Session Abstract
In this lecture, Walter Hood will discuss his forthcoming book, Hybrid Landscapes. Walter shares how practical and speculative considerations in landscape design and art can coexist, and how, ultimately, they produce hybrid works. Hybridity is practical in its emergence from a professional context. It’s speculative in its ability to integrate the contemplative, personal, and idiosyncratic. It’s also demonstrative of the incongruences, revelations, and conflicts.

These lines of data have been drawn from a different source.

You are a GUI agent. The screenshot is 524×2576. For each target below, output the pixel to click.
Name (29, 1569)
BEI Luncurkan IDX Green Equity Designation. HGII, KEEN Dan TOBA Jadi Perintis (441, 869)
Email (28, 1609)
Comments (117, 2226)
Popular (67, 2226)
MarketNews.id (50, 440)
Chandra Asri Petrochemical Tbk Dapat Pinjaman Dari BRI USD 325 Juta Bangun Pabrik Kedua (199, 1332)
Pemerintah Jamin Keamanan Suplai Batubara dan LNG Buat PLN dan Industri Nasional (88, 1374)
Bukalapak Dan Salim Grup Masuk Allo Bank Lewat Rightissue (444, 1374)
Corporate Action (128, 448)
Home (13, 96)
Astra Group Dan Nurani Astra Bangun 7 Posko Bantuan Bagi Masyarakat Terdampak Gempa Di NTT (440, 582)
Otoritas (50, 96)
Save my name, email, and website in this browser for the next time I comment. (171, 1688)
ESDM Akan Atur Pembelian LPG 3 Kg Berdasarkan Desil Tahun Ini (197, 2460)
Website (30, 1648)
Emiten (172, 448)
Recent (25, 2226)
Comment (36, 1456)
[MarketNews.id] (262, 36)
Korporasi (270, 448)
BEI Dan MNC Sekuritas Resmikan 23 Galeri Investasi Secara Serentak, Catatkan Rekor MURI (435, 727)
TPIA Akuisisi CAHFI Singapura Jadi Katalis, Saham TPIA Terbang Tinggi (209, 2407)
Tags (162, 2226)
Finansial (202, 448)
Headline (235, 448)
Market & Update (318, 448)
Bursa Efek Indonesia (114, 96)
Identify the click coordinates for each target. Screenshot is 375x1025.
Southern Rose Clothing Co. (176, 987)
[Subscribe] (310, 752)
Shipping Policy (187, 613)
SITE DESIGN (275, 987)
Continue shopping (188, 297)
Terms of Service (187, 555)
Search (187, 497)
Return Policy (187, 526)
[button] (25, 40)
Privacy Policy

In attempting to understand how existing social and cultural patterns manifest as forms and spaces, the hybrid emerges as the paradigm by which landscapes may be recognized as multiplicities, dissimilar in physicality and aesthetic.
Speaker Bio
Walter J. Hood, a multidisciplinary designer from Charlotte, NC, is globally recognized for his contributions in art, landscape architecture, urbanism, and research. Founding Hood Design Studio in Oakland, CA in 1992, he now leads as its creative director. His passion for landscape and urbanism emerges from its broad, democratic scope, allowing experiences beyond architectural constraints. Infusing African American cultural arts into his philosophy, he established a unique voice, reshaping spaces to reflect contemporary needs without erasing their history. A professor at UC Berkeley and former Harvard educator, Walter penned “Black Landscapes Matter” and has received accolades like the 2019 MacArthur Fellowship and the 2021 Architectural League’s President’s Medal award.